** start Given entries **

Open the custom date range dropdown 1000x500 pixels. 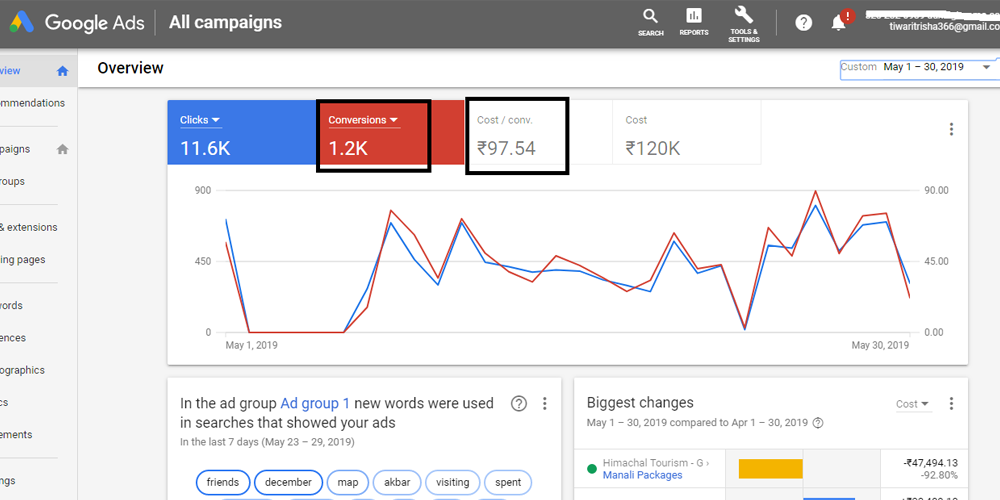point(918,67)
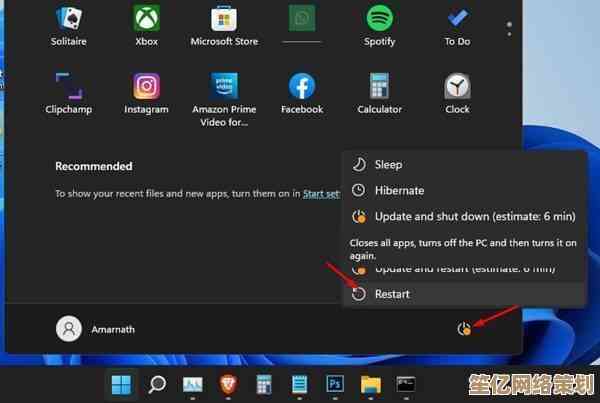Viewport: 600px width, 403px height.
Task: Click the Power button in Start menu
Action: click(x=463, y=328)
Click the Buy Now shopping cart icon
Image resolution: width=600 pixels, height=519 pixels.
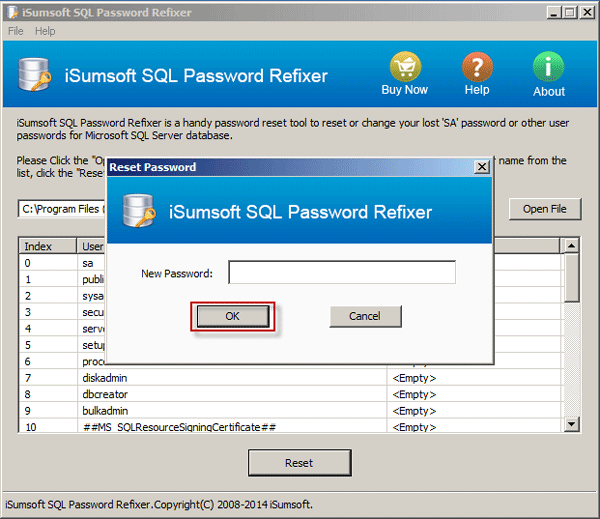(x=404, y=67)
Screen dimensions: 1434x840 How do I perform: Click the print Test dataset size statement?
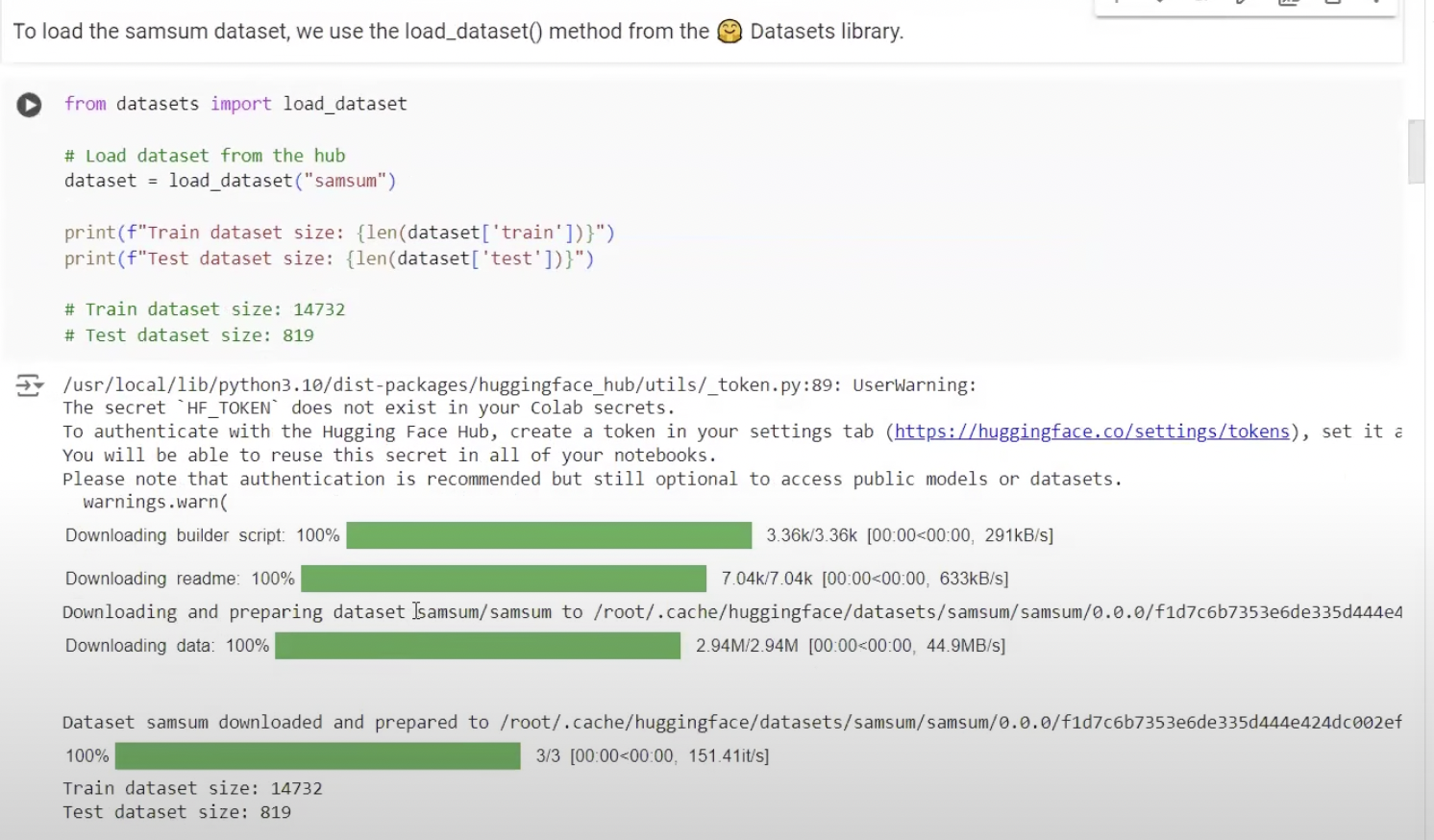(x=329, y=259)
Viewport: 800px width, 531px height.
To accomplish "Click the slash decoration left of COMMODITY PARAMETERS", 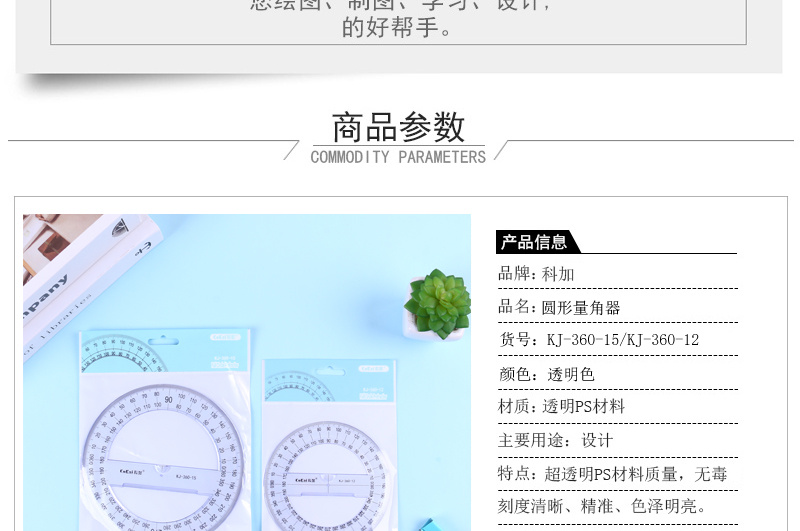I will coord(291,151).
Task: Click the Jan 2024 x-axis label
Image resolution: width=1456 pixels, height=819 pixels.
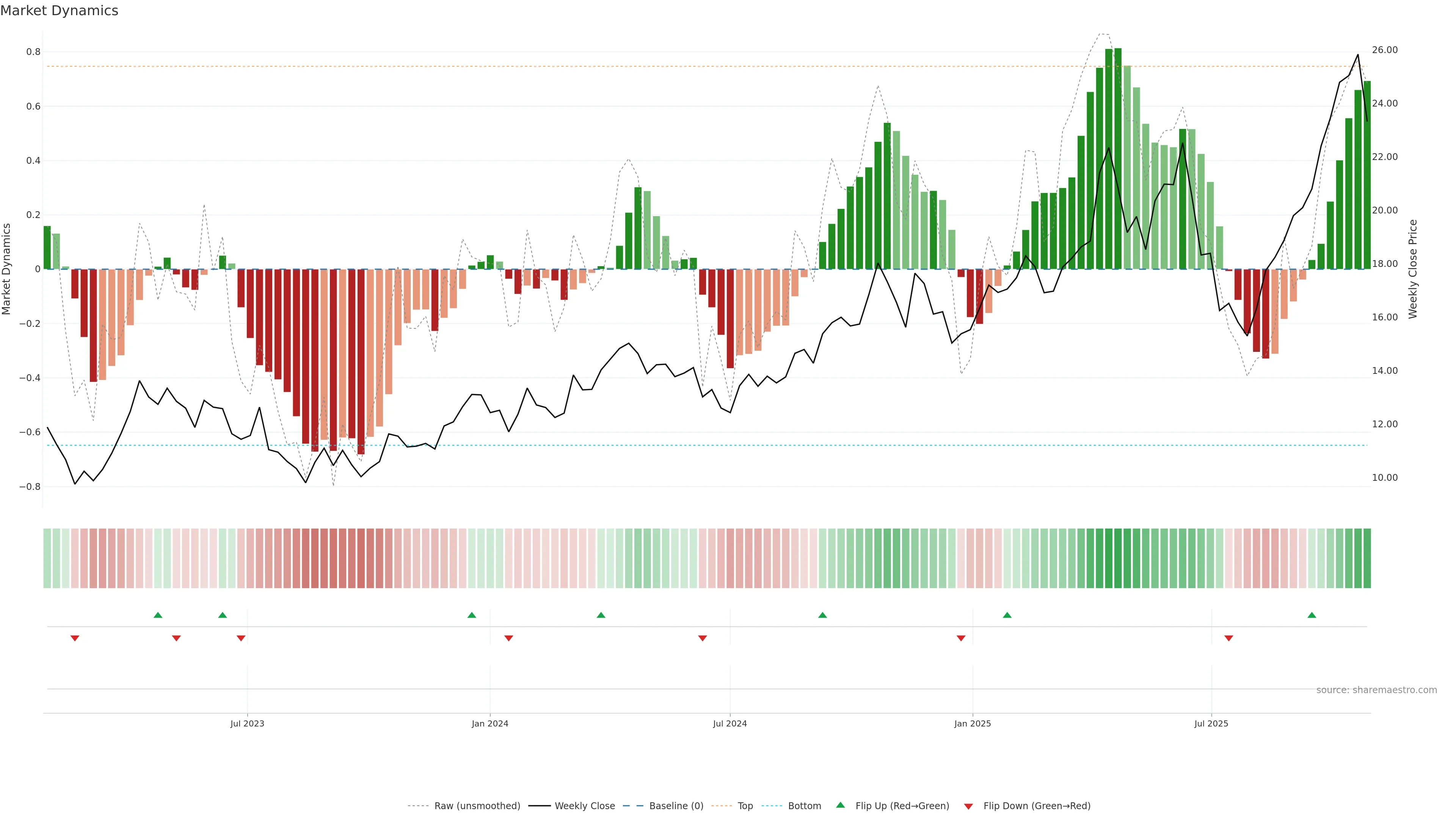Action: tap(490, 723)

** end Given entries **

__Given problem__:
Turn the stretch of data from the line containing "Task: Click the Jan 2024 x-axis label" through the end of the data into a Markdown table with a Row column numbering each line and a Line column holding its text, and skip blank lines. Leave the pictures out of the answer.

__Full solution__:
| Row | Line |
|---|---|
| 1 | Task: Click the Jan 2024 x-axis label |
| 2 | Image resolution: width=1456 pixels, height=819 pixels. |
| 3 | Action: tap(490, 723) |